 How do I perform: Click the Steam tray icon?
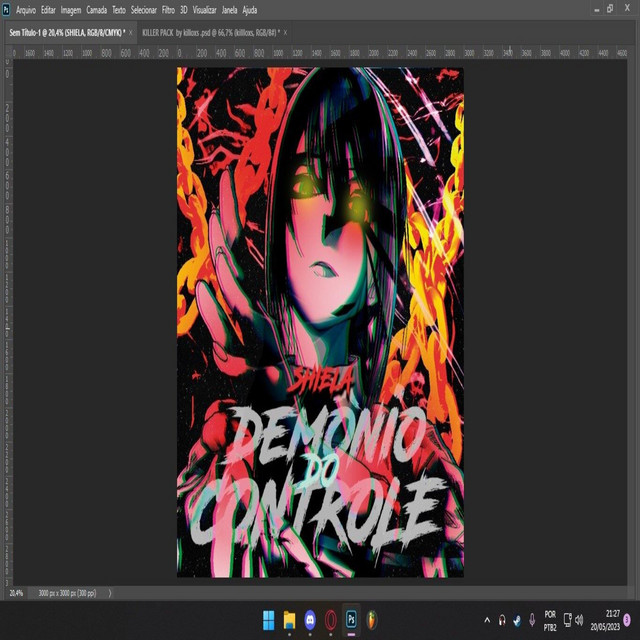click(x=517, y=620)
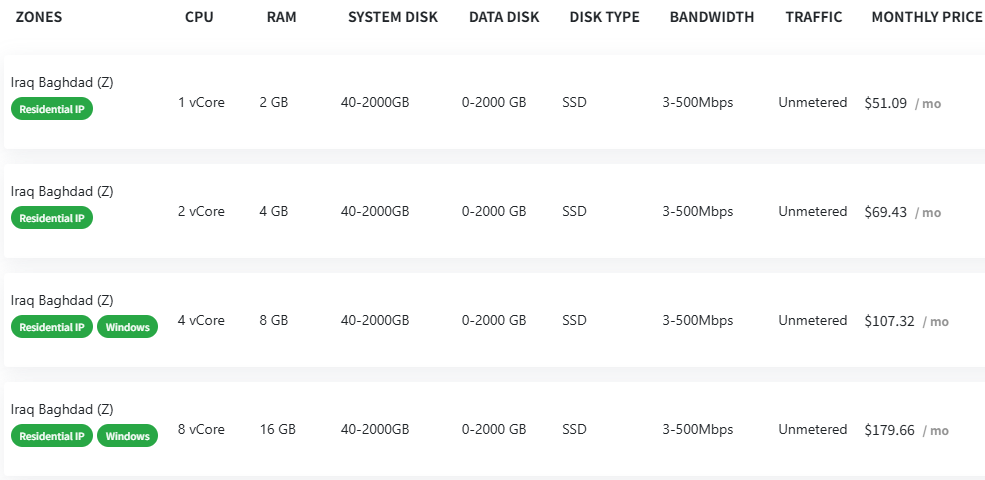Click Windows badge in the 4 vCore row
Viewport: 985px width, 480px height.
pos(127,327)
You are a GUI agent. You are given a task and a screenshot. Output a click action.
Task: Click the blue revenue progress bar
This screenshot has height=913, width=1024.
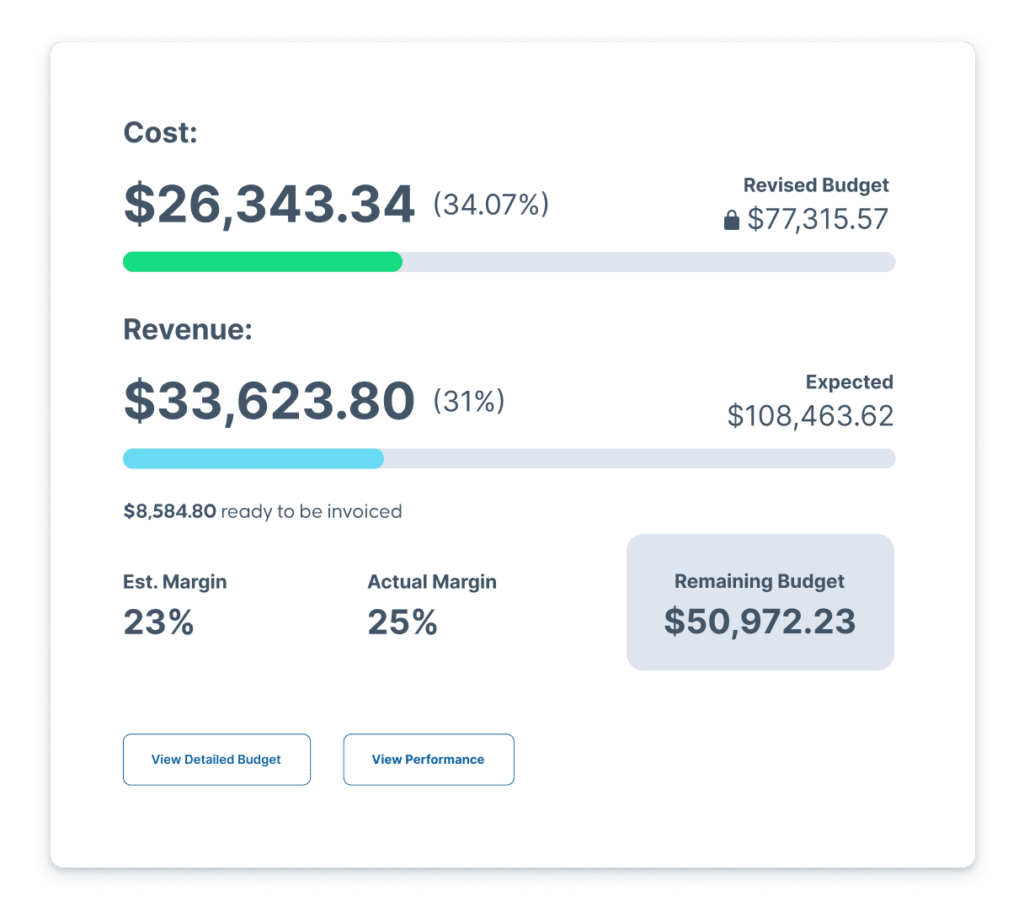(x=253, y=459)
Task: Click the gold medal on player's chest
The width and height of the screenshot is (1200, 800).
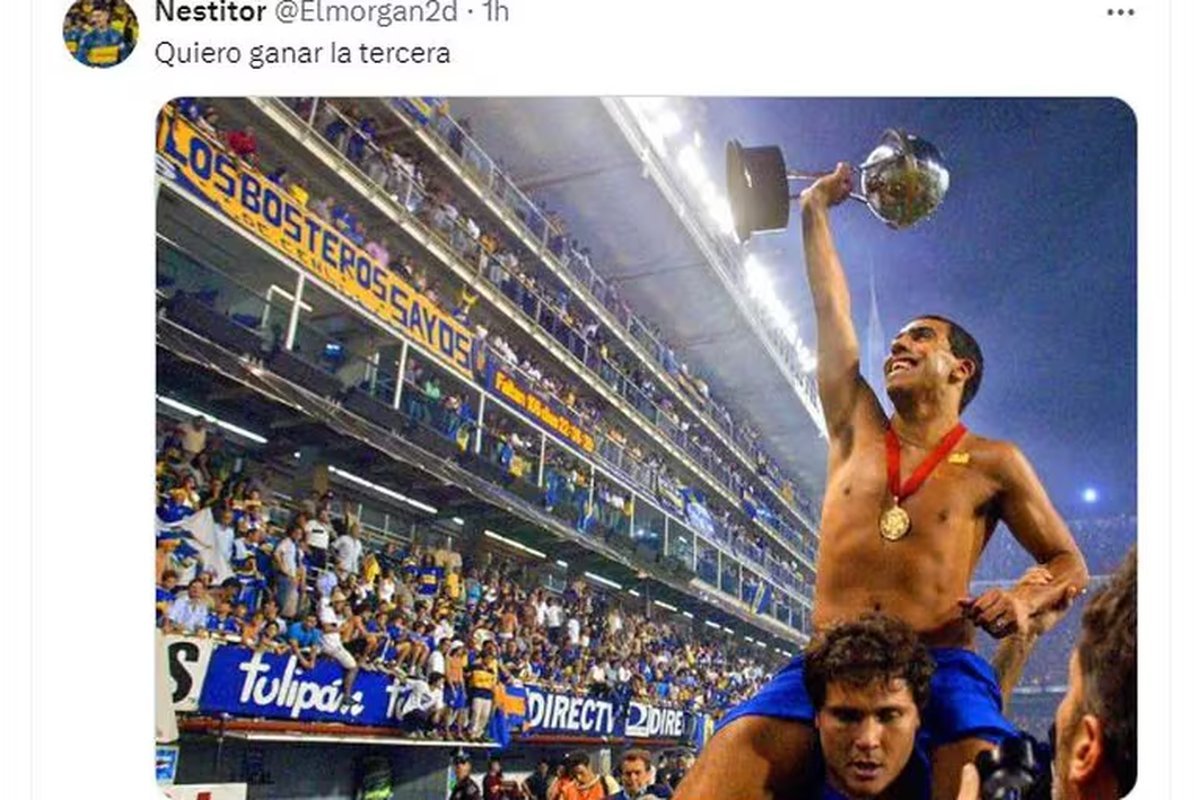Action: tap(895, 523)
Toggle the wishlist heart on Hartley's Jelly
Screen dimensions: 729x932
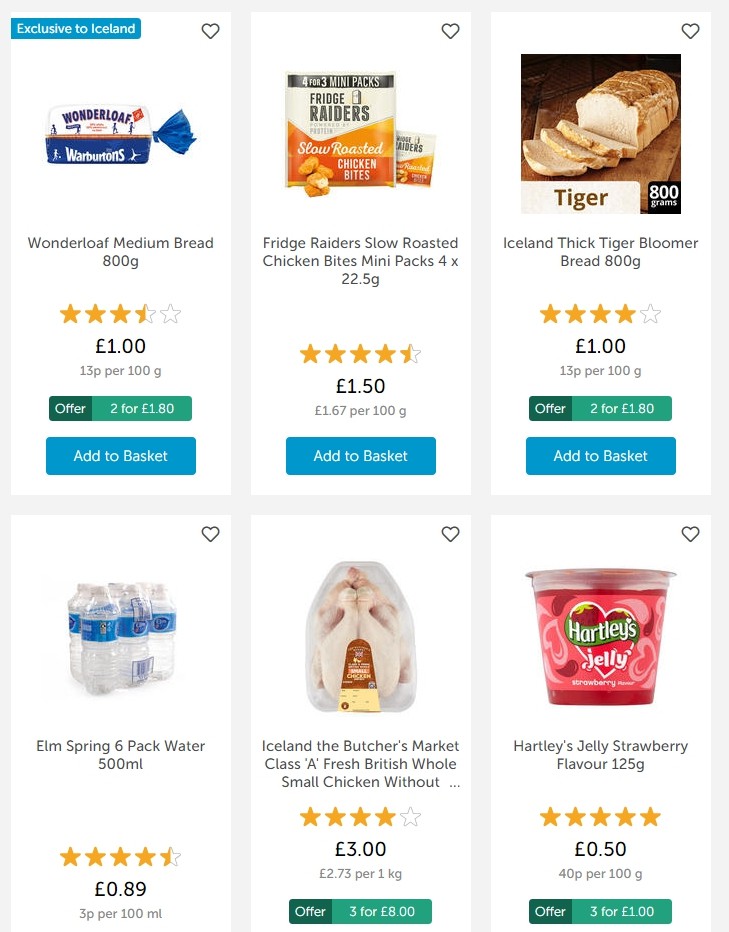690,534
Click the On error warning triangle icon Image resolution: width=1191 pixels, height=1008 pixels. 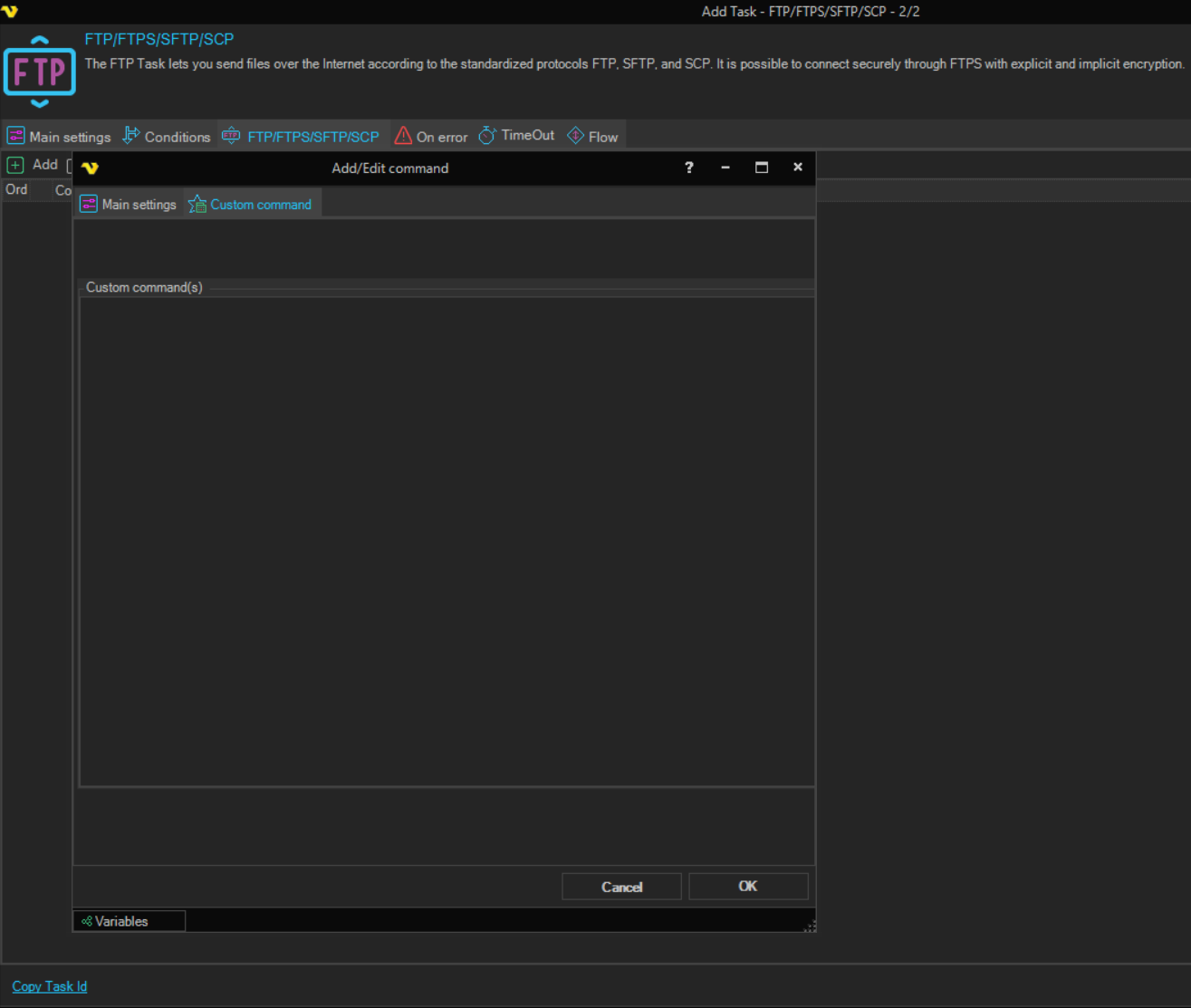(x=403, y=136)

::::

### [Aim of the task]
Exactly as they appear, transcribe the lines from the top of the material above through the line with "Task: Click the blue revenue progress bar". Omit any picture.

### [Your solution]
 How do I perform: Click the Steam tray icon?
click(x=517, y=620)
Click Windows badge in the 4 vCore row
Viewport: 985px width, 480px height.
pos(127,327)
You are a GUI agent. You are given a task and a screenshot. Output a click action.
Task: Click the blue revenue progress bar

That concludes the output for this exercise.